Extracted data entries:
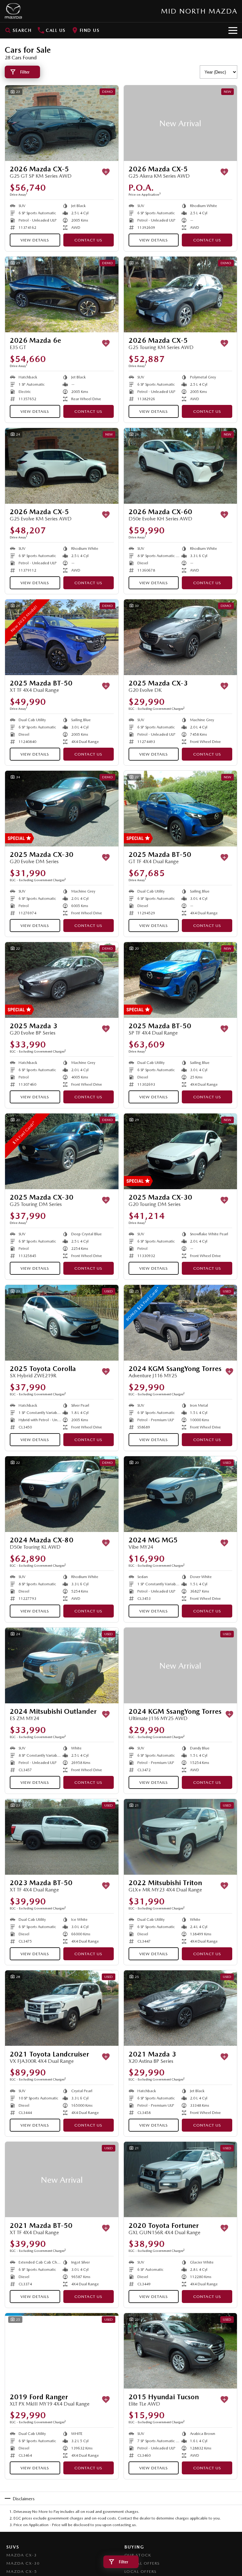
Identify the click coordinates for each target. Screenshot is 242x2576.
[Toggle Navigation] (232, 30)
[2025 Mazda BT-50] (61, 637)
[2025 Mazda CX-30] (61, 808)
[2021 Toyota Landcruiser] (61, 2008)
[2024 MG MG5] (180, 1494)
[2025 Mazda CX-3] (180, 637)
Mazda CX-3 (21, 2555)
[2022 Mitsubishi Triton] (180, 1837)
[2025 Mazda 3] (61, 980)
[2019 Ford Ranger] (61, 2351)
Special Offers (142, 2563)
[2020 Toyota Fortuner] (180, 2179)
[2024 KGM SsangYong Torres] (180, 1323)
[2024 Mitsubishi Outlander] (61, 1665)
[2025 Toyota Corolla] (61, 1323)
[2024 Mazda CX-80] (61, 1494)
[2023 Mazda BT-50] (61, 1837)
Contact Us (88, 240)
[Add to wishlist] (106, 172)
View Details (34, 240)
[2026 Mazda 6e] (61, 294)
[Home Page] (13, 11)
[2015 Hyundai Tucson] (180, 2351)
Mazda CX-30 (23, 2563)
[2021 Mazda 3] (180, 2008)
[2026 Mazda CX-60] (180, 466)
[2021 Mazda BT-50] (61, 2179)
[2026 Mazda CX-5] (61, 123)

*Task item*
Write every record out again exactly as written. Pictures don't belong in the copy.

*Completed task*
Identify the click coordinates for each target. Screenshot is 242x2576.
[Toggle Navigation] (232, 30)
[2025 Mazda BT-50] (61, 637)
[2025 Mazda CX-30] (61, 808)
[2021 Toyota Landcruiser] (61, 2008)
[2024 MG MG5] (180, 1494)
[2025 Mazda CX-3] (180, 637)
Mazda CX-3 (21, 2555)
[2022 Mitsubishi Triton] (180, 1837)
[2025 Mazda 3] (61, 980)
[2019 Ford Ranger] (61, 2351)
Special Offers (142, 2563)
[2020 Toyota Fortuner] (180, 2179)
[2024 KGM SsangYong Torres] (180, 1323)
[2024 Mitsubishi Outlander] (61, 1665)
[2025 Toyota Corolla] (61, 1323)
[2024 Mazda CX-80] (61, 1494)
[2023 Mazda BT-50] (61, 1837)
Contact Us (88, 240)
[Add to wishlist] (106, 172)
View Details (34, 240)
[2026 Mazda 6e] (61, 294)
[Home Page] (13, 11)
[2015 Hyundai Tucson] (180, 2351)
Mazda CX-30 (23, 2563)
[2021 Mazda 3] (180, 2008)
[2026 Mazda CX-60] (180, 466)
[2021 Mazda BT-50] (61, 2179)
[2026 Mazda CX-5] (61, 123)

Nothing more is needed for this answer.